Start of Dataset extract

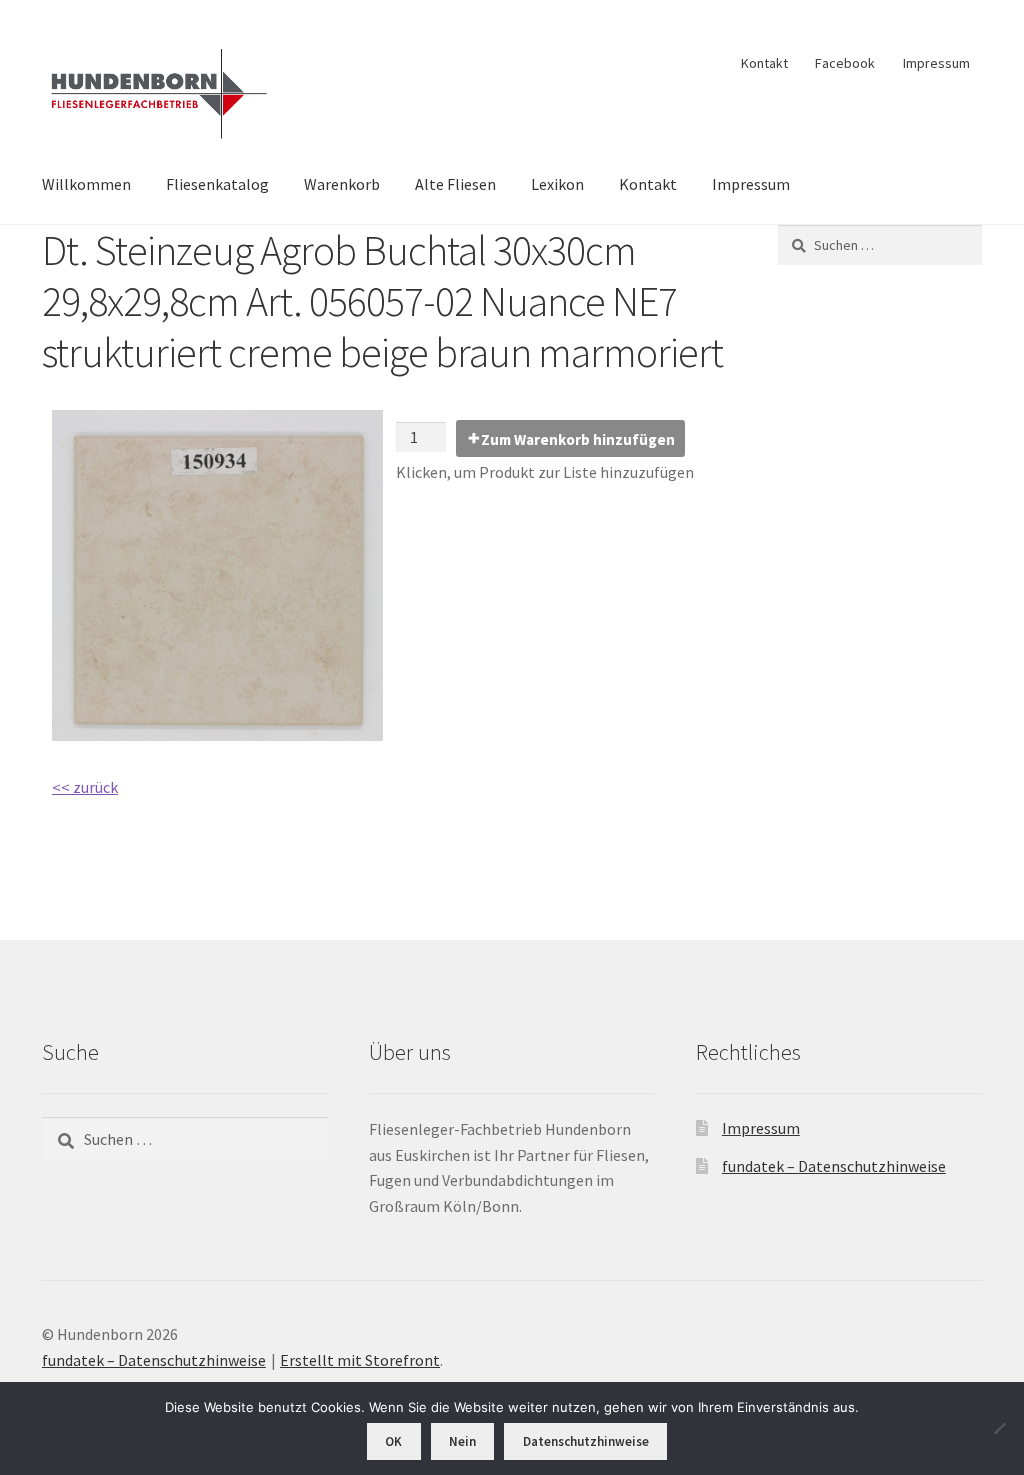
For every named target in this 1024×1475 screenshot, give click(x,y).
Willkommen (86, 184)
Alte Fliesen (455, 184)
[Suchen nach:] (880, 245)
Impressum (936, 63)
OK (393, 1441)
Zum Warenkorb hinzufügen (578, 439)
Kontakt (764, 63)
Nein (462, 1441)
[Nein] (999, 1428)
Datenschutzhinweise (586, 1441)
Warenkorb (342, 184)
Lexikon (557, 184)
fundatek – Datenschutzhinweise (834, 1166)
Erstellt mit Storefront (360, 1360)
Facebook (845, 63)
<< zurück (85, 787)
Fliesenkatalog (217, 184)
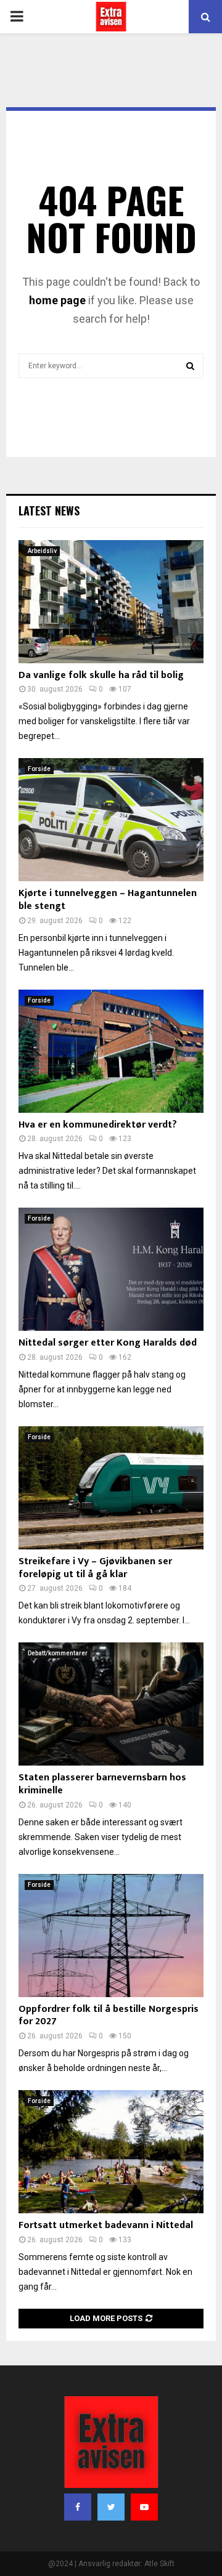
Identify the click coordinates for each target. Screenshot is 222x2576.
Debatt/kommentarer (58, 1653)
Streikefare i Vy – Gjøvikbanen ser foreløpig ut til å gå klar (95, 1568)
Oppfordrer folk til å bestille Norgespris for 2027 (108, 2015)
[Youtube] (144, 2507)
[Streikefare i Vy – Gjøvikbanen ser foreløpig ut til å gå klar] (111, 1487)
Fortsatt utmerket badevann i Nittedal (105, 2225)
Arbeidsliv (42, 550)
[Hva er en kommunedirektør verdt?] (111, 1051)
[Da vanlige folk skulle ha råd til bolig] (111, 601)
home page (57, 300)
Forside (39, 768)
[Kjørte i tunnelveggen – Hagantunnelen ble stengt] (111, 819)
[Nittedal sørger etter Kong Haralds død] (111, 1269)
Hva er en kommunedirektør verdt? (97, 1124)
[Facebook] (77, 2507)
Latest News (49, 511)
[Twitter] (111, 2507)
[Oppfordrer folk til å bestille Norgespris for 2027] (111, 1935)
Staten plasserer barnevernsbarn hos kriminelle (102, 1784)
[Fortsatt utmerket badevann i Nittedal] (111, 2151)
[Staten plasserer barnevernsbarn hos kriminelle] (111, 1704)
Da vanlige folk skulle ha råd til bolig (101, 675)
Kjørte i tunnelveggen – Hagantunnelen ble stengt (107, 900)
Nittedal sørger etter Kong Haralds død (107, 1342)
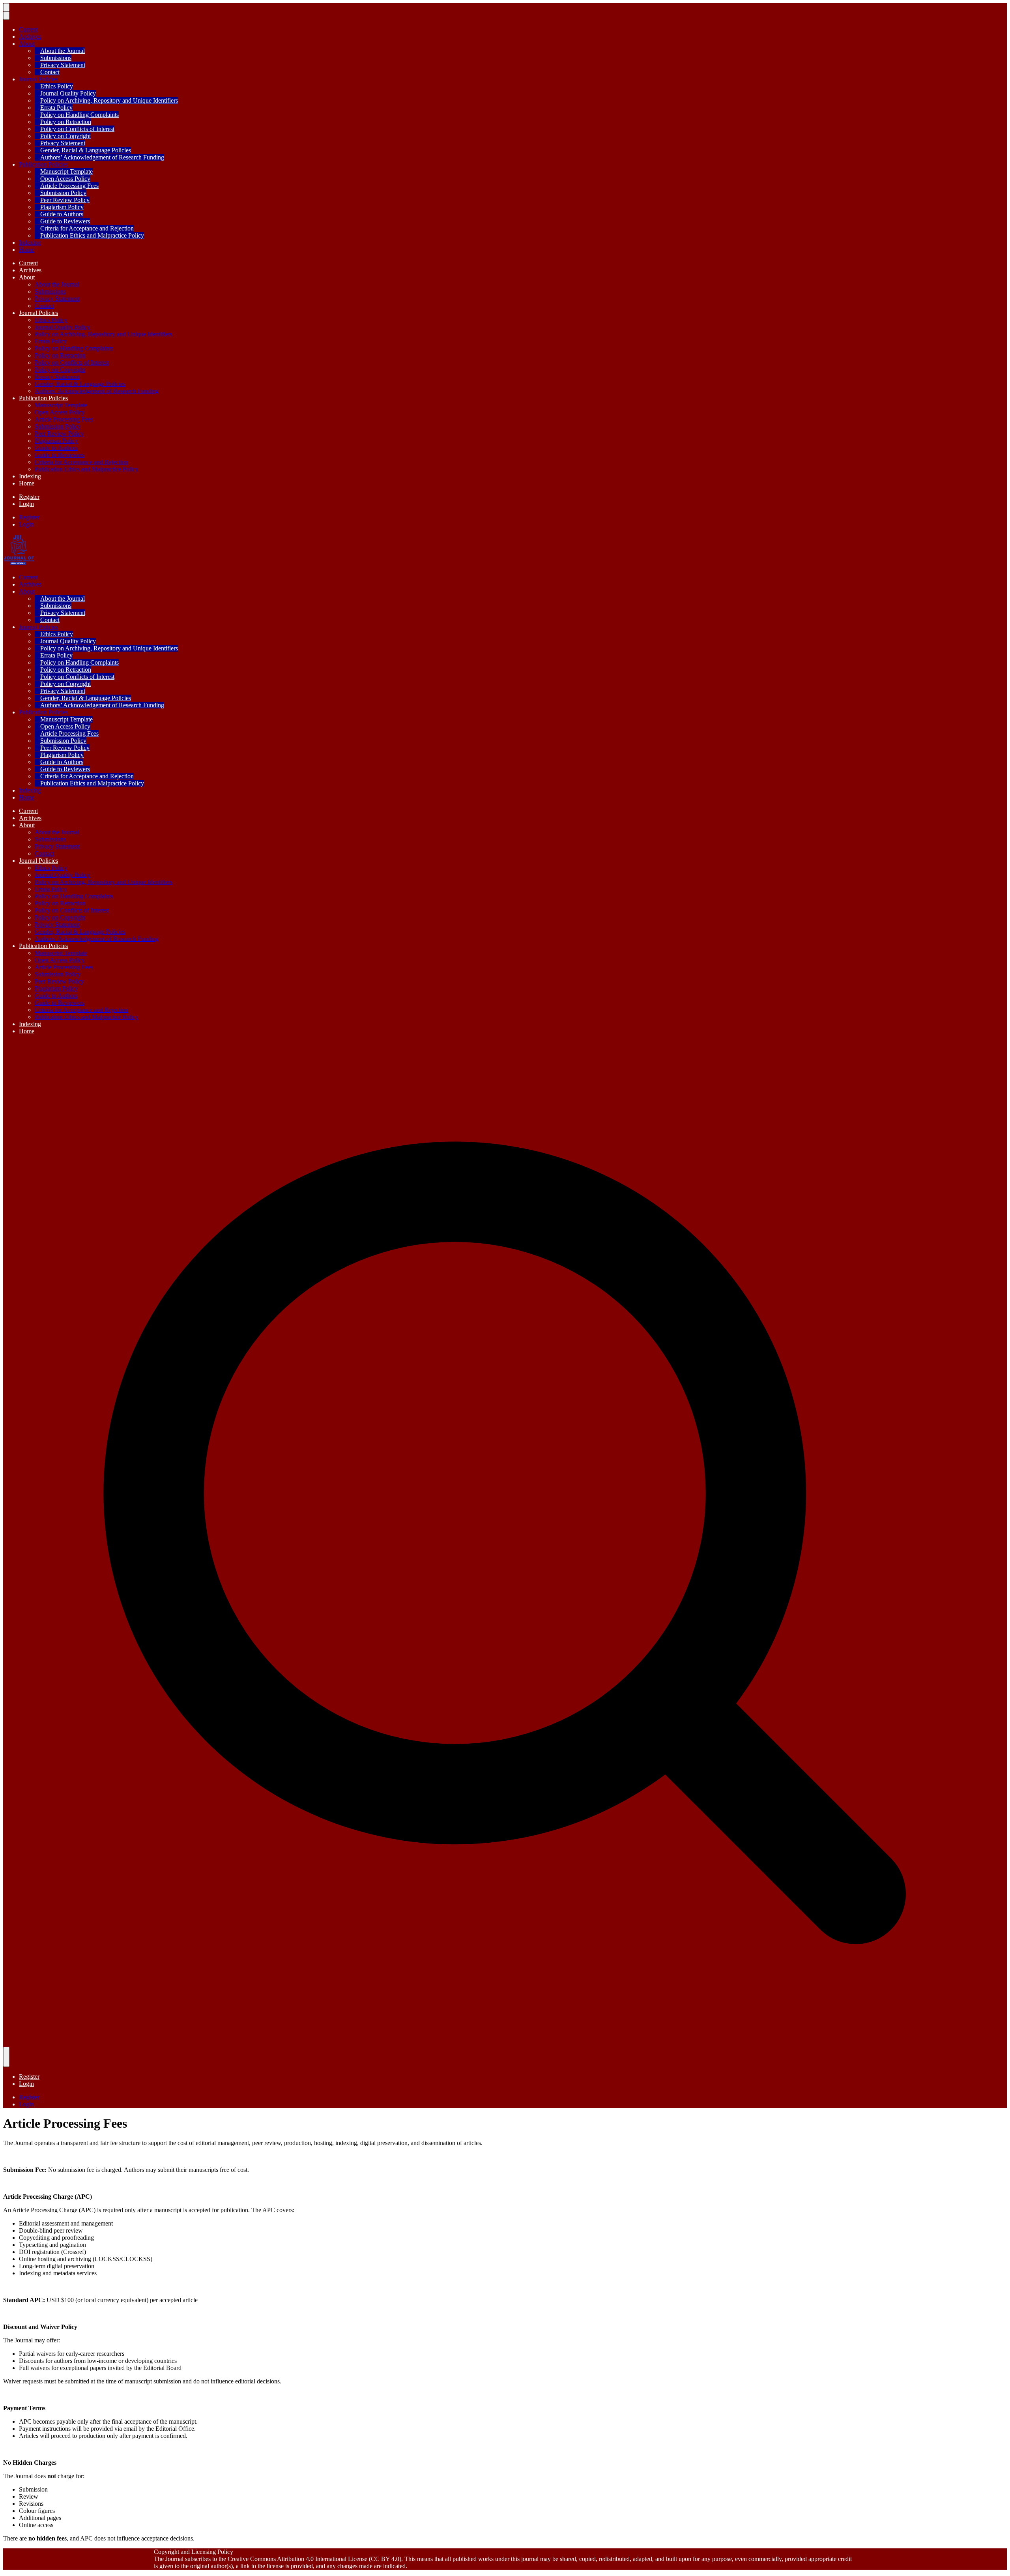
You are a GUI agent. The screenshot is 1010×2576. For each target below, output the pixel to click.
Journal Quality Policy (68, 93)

End of Dataset extract
Start of Dataset extract

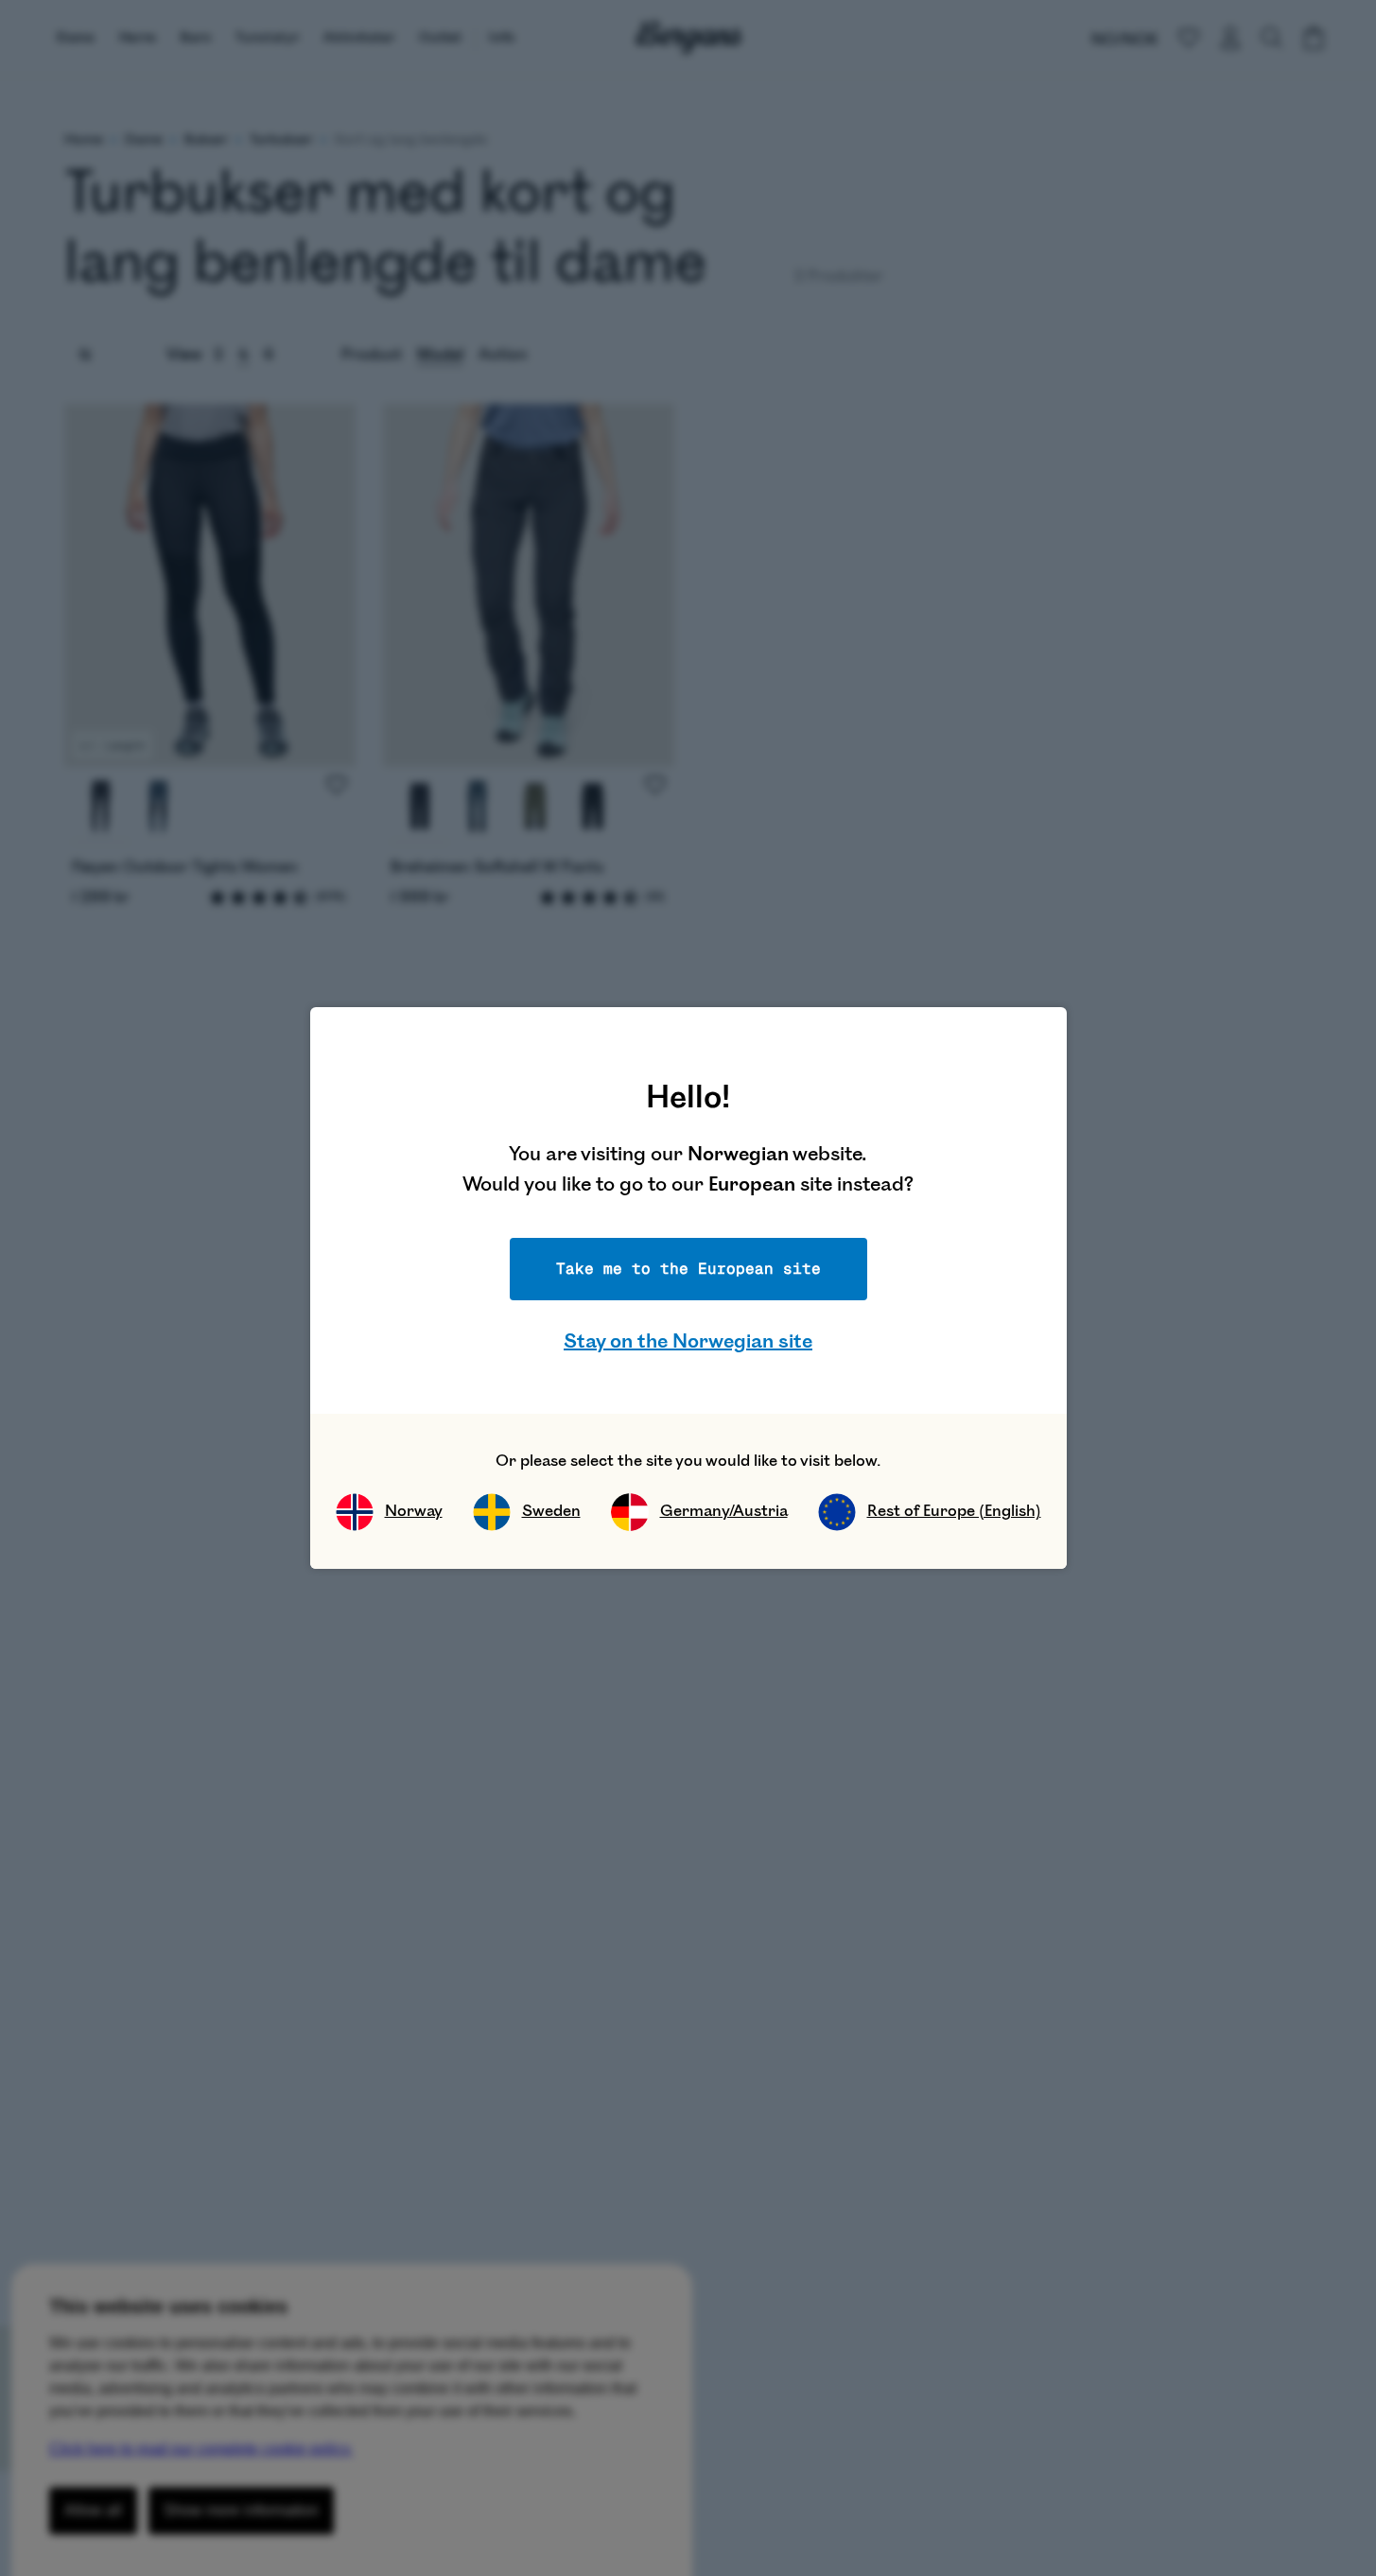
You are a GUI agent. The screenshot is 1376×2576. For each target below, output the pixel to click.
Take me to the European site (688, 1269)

End of Dataset extract
Start of Dataset extract

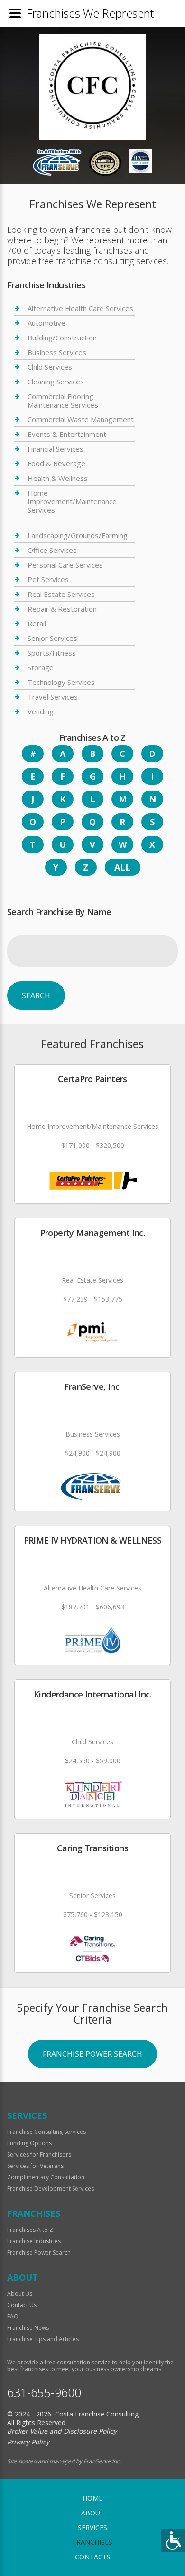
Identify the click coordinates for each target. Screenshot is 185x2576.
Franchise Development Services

End of Dataset extract

- Instructions to follow -
What you need to produce is an exact copy of the entries above, limited to the lines from the one with "Da vanlige folk skulle ha råd til bolig (101, 675)" up to and including the one with "Journal Quality Policy (68, 93)", without pictures.

- Completed exercise -
Da vanlige folk skulle ha råd til bolig (101, 675)
Kjørte i tunnelveggen – Hagantunnelen ble stengt (107, 900)
Nittedal sørger etter Kong Haralds død (107, 1342)
You are a GUI agent. The screenshot is 1010×2576. For each target below, output the pixel to click.
Journal Quality Policy (68, 93)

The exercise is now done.